[What the task asks]:
This exercise asks for the entries below to be printed exactly.

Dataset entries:
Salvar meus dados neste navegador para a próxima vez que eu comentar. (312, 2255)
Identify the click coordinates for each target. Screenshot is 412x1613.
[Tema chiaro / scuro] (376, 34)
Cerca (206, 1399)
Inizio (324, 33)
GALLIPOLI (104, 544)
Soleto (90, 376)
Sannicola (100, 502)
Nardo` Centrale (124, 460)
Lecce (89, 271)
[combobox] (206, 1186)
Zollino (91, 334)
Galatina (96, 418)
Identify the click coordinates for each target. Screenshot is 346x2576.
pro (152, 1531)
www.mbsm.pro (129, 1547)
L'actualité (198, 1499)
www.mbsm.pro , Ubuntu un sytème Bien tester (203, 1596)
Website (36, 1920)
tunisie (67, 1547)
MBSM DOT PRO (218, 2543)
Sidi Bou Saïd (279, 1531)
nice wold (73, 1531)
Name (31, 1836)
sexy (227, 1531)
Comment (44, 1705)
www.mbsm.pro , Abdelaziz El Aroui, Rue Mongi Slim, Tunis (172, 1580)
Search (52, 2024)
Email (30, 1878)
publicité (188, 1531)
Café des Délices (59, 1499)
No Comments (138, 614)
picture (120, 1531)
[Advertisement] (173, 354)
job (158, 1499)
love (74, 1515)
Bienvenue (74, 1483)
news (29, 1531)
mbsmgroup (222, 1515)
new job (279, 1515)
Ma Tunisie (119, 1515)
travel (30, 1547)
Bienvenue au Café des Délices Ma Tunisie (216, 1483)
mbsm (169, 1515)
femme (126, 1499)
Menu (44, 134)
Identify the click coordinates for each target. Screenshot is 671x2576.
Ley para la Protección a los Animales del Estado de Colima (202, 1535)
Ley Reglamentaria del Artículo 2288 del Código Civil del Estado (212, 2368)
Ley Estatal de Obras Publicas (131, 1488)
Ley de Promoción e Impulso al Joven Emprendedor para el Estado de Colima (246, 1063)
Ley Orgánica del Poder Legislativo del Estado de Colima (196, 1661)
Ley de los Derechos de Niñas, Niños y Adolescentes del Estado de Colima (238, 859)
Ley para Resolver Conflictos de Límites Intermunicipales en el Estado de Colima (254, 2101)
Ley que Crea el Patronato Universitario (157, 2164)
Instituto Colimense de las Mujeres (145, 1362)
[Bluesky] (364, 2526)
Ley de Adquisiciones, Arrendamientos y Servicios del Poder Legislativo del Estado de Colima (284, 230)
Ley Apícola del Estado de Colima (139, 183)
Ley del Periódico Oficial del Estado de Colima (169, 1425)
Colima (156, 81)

[Expected output]:
Salvar meus dados neste navegador para a próxima vez que eu comentar. (312, 2255)
Identify the click coordinates for each target. Screenshot is 412x1613.
[Tema chiaro / scuro] (376, 34)
Cerca (206, 1399)
Inizio (324, 33)
GALLIPOLI (104, 544)
Soleto (90, 376)
Sannicola (100, 502)
Nardo` Centrale (124, 460)
Lecce (89, 271)
[combobox] (206, 1186)
Zollino (91, 334)
Galatina (96, 418)
Identify the click coordinates for each target. Screenshot is 346x2576.
pro (152, 1531)
www.mbsm.pro (129, 1547)
L'actualité (198, 1499)
www.mbsm.pro , Ubuntu un sytème Bien tester (203, 1596)
Website (36, 1920)
tunisie (67, 1547)
MBSM DOT PRO (218, 2543)
Sidi Bou Saïd (279, 1531)
nice wold (73, 1531)
Name (31, 1836)
sexy (227, 1531)
Comment (44, 1705)
www.mbsm.pro , Abdelaziz El Aroui, Rue Mongi Slim, Tunis (172, 1580)
Search (52, 2024)
Email (30, 1878)
publicité (188, 1531)
Café des Délices (59, 1499)
No Comments (138, 614)
picture (120, 1531)
[Advertisement] (173, 354)
job (158, 1499)
love (74, 1515)
Bienvenue (74, 1483)
news (29, 1531)
mbsmgroup (222, 1515)
new job (279, 1515)
Ma Tunisie (119, 1515)
travel (30, 1547)
Bienvenue au Café des Délices Ma Tunisie (216, 1483)
mbsm (169, 1515)
femme (126, 1499)
Menu (44, 134)
Identify the click coordinates for each target. Screenshot is 671x2576.
Ley para la Protección a los Animales del Estado de Colima (202, 1535)
Ley Reglamentaria del Artículo 2288 del Código Civil del Estado (212, 2368)
Ley Estatal de Obras Publicas (131, 1488)
Ley de Promoción e Impulso al Joven Emprendedor para el Estado de Colima (246, 1063)
Ley Orgánica del Poder Legislativo del Estado de Colima (196, 1661)
Ley de los Derechos de Niñas, Niños y Adolescentes del Estado de Colima (238, 859)
Ley para Resolver Conflictos de Límites Intermunicipales en el Estado de Colima (254, 2101)
Ley que Crea el Patronato Universitario (157, 2164)
Instituto Colimense de las Mujeres (145, 1362)
[Bluesky] (364, 2526)
Ley de Adquisiciones, Arrendamientos y Servicios del Poder Legislativo del Estado de Colima (284, 230)
Ley Apícola del Estado de Colima (139, 183)
Ley del Periódico Oficial del Estado de Colima (169, 1425)
Colima (156, 81)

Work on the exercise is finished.